The ICOS Class 1 site Davos (CH-Dav), a subalpine forest ecosystem station in the east of Switzerland, provides one of the longest continuous time series (24 years and running) of ecosystem fluxes globally. Since 2016, measurements of the strong GHG N2O are recorded by a closed-path gas analyzer that also records CO2. To calculate fluxes using the EC method, wind data from the sonic anemometer is combined with instantaneous gas measurements from the gas analyzer. However, the air sampled by the gas analyzer needs a certain amount of time to travel from the tube inlet to the measurement cell in the analyzer and is thus lagged behind the wind signal. The lag between the two signals needs to be compensated for by detecting and then removing the time lag at which the cross-covariance between the turbulent wind and the turbulent gas signal reaches the maximum absolute value. This works generally well when using CO2 (high SNR) but is challenging for N 2O (low SNR). Using covariance maximization to search for the lag between wind and N2O mostly fails to accurately detect time lags between the two variables (noisy cross-correlation function), resulting in relatively noisy fluxes. However, since N2O has similar adsorption / desorption characteristics as CO2 it is valid to assume that both compounds need approx. the same time to travel through the tube to the analyzer, i.e. the time lag for both compounds in relation to the wind is similar. Therefore, DYCO can be applied (i) to calculate time lags across files for CO2 (reference compound), and then (ii) to remove found CO2 time delays from the N2O signal (target compound). The lag-compensated files produced by DYCO can then be used to calculate N2O fluxes. Since DYCO normalizes time lags across files and compensated the N2O signal for instantaneous CO2 lags, the true lag between wind and N2O can be found close to zero, which in turn facilitates the application of a small time window for the final lag search during flux calculations.

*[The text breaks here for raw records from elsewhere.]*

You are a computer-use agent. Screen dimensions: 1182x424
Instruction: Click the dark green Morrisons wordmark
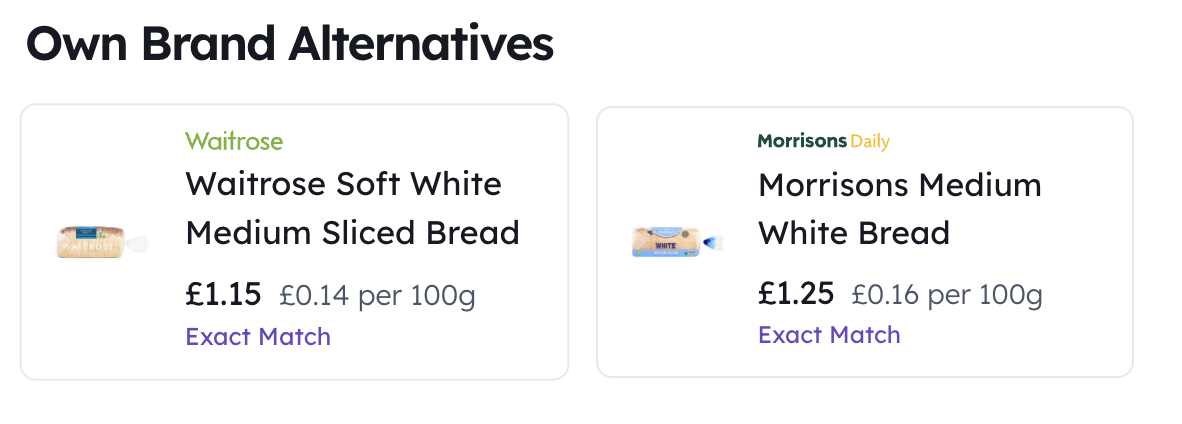(802, 141)
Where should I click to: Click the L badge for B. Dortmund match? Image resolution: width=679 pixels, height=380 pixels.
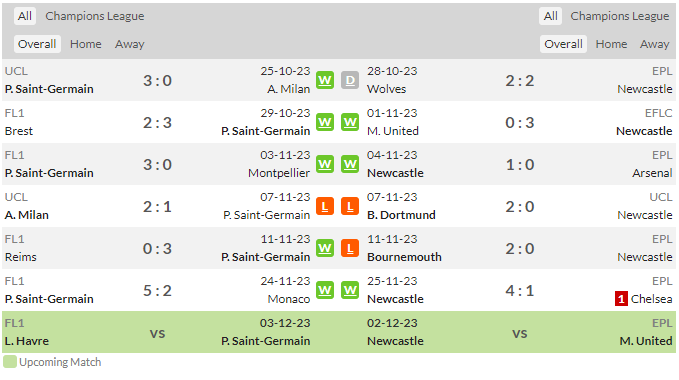click(350, 206)
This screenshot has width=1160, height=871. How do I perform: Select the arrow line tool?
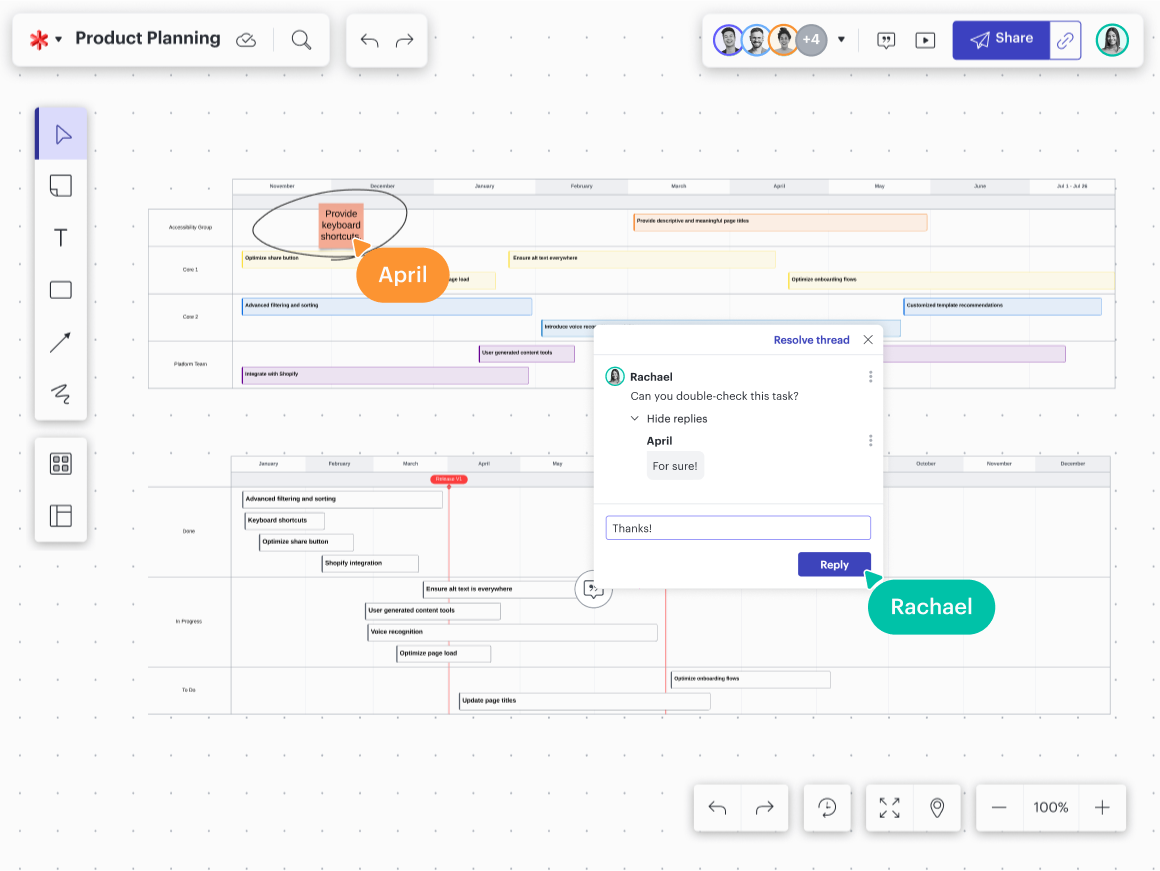pos(61,342)
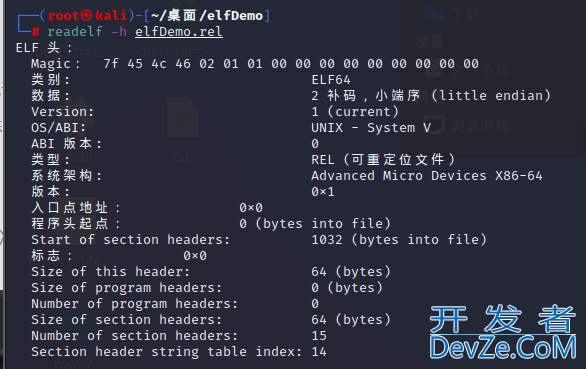Screen dimensions: 586x369
Task: Click the 1032 (bytes into file) value
Action: [x=399, y=240]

Another application example are managed grasslands where the biosphere-atmosphere exchange of N2O is often characterized by sporadic high-emission events (e.g., Hörtnagl et al., 2018; Merbold et al., 2014). While high N 2O quantities can be emitted during and after management events such as fertilizer application and ploughing, fluxes in between those events typically remain low and often below the limit-of-detection of the applied analyzer. In this case, calculating N2O fluxes works well during the high-emission periods (high SNR) but is challenging during the rest of the year (low SNR). Here, DYCO can be used to first calculate time lags for a reference gas measured in the same analyzer (e.g. CO2, CO, CH4) and then remove reference time lags from the N2O data.

Contributing

All contributions in the form of code, bug reports, comments or general feedback are always welcome and greatly appreciated! Credit will always be given.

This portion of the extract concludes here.